Ouverture de négociations pour une nouvelle Convention sur l'intelligence artificielle
Dans une opinion en date du 13 octobre 2022, le Comité européen de la protection des données (CEPD) a indiqué l’ouverture prochaine de négociations au sein du Conseil de l’Europe pour une Convention européenne sur l’Intelligence artificielle (IA), droits de l’homme, démocratie et État de droit.
Pour le CEPD, il s’agit d’une excellente opportunité de compléter et d'enrichir le règlement de la Commission Européenne sur l’Intelligence artificielle, tout en renforçant les droits fondamentaux des individus et en particulier le droit à la vie privée et le droit à la protection des données personnelles.
Il s’agit par ailleurs de proposer le premier outil sur l’intelligence artificielle, qui soit légalement contraignant à un niveau international et conforme aux standards et valeurs européennes.
C’est pourquoi, cette Convention devra être élaborée dans un souci de cohérence avec les instruments européens existants en matière de protection des données personnelles.
Des enjeux complexes et une réponse forte, adaptée aux risques identifiés
En pratique, le CEPD souligne que les systèmes utilisant l’IA ne doivent en aucun cas poser un risque pour l’individu quant à l’utilisation de ses données personnelles.
Très concrètement, la Commission européenne a souhaité préciser les usages interdits afin de construire une IA éthique et de confiance au sein de l'union européenne (UE).
Ainsi, compte tenu des risques extrêmement élevés posés par l'identification biométrique à distance des personnes dans les espaces publics (reconnaissance des visages, de la démarche, des empreintes digitales, de la voix, etc.), les autorités de protection des données européennes proposent que soient retirées les exceptions à l’interdiction générale.
L’avis recommande également une interdiction des systèmes biométriques utilisés aux fins de classer les individus dans des groupes basés sur l'ethnicité supposée, le sexe, l'orientation politique ou sexuelle, ou d'autres motifs pour lesquels la discrimination est interdite en vertu de l'article 21 de la Charte des droits fondamentaux de l’Union européenne.
L'utilisation de systèmes d'IA pour déduire les émotions d'une personne physique est par ailleurs considérée comme hautement indésirable et devrait également être soumise à une interdiction de principe (sauf cas très spécifiques, tels que certains objectifs de santé).

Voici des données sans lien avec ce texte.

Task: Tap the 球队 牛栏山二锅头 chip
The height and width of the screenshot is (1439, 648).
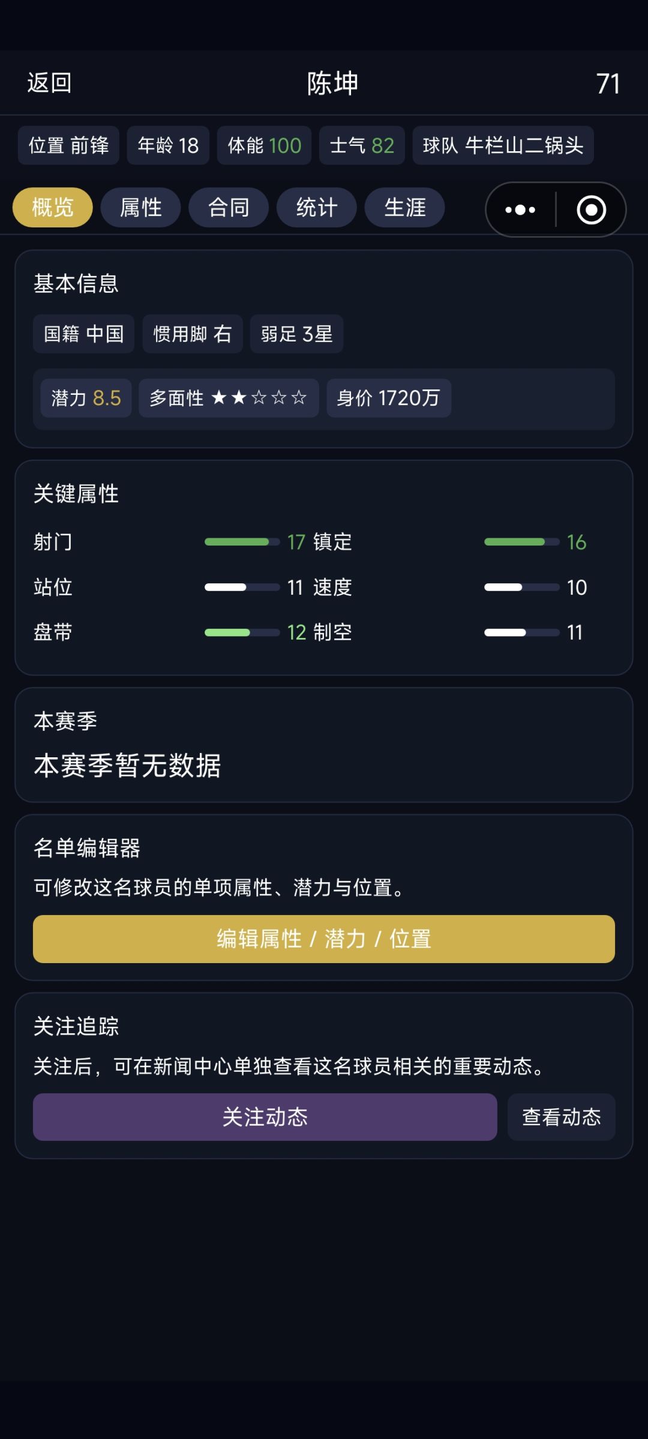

Enfin, les systèmes utilisés pour la notation sociale (« social scoring ») doivent être systématiquement interdits.
La compréhension fine du fonctionnement des systèmes d’IA devient ainsi un enjeu essentiel pour les régulateurs du numérique.
C’est pourquoi le projet de règlement sur l’IA de la Commission européenne prévoit que les systèmes d’IA à « haut risque » devront faire l’objet d’audits, qui conduiront à un « marquage CE » attestant de leur conformité (certifiés par un organisme notifié ou par contrôle interne).

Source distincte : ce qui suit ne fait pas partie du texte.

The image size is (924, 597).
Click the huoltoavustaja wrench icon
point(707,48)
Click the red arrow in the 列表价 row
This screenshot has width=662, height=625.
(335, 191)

Ces audits devront assurer, en amont de la mise en place des systèmes d’IA, que leurs caractéristiques sont conformes avec les exigences inscrites dans la réglementation.

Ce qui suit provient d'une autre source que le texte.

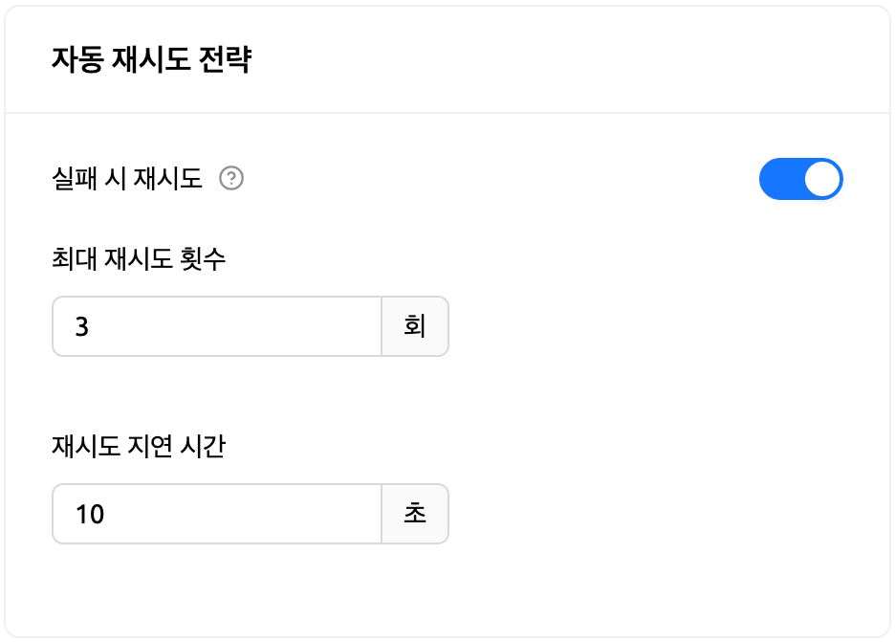Click the 회 unit suffix box

pyautogui.click(x=415, y=326)
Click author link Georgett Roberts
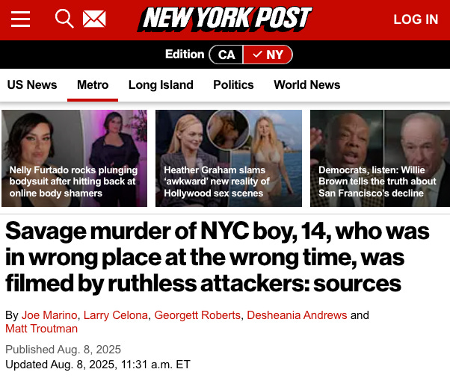This screenshot has height=378, width=450. 197,315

Dans ce contexte, le CEPD a par ailleurs indiqué que la future Convention devrait inclure un ensemble minimal de garanties procédurales pour protéger les individus des risques liés à l’utilisation de systèmes basés sur l’IA.
La CNIL comme autorité de contrôle des systèmes utilisant l'IA
La question s’est alors posée de définir une autorité de contrôle capable de jouer un rôle d’autorité de coordination et de supervision.
En France, c’est la Cnil qui remplira ce rôle. Le Conseil d’État a proposé cette approche dès l’été 2022, dans le cadre de la future règlementation sur l’IA. Il a, à ce titre, souligné « la très forte adhérence entre la régulation des systèmes d'IA [à venir] et celle des données, en particulier des données à caractère personnel ».
Amenée à se transformer en profondeur pour face à ce nouveau défi que représente le contrôle des systèmes d’AI, la CNIL se doit d’anticiper ses futures prérogatives tout en tout en renforçant ses capacités à supporter l’essor des traitements de données personnelles fondés sur l’IA dans les prochaines années.
Par conséquent, afin de solidifier ses capacités de contrôle pour s’adapter aux nouvelles pratiques, la CNIL s’intéresse déjà aux outils d’audit des systèmes d’IA.
Dans une quasi logique de privacy by design, la CNIL articulerait dès lors une application optimale des futurs instruments européens sur l’IA et la constitution d’un écosystème européen de l’intelligence artificielle favorable à l’innovation.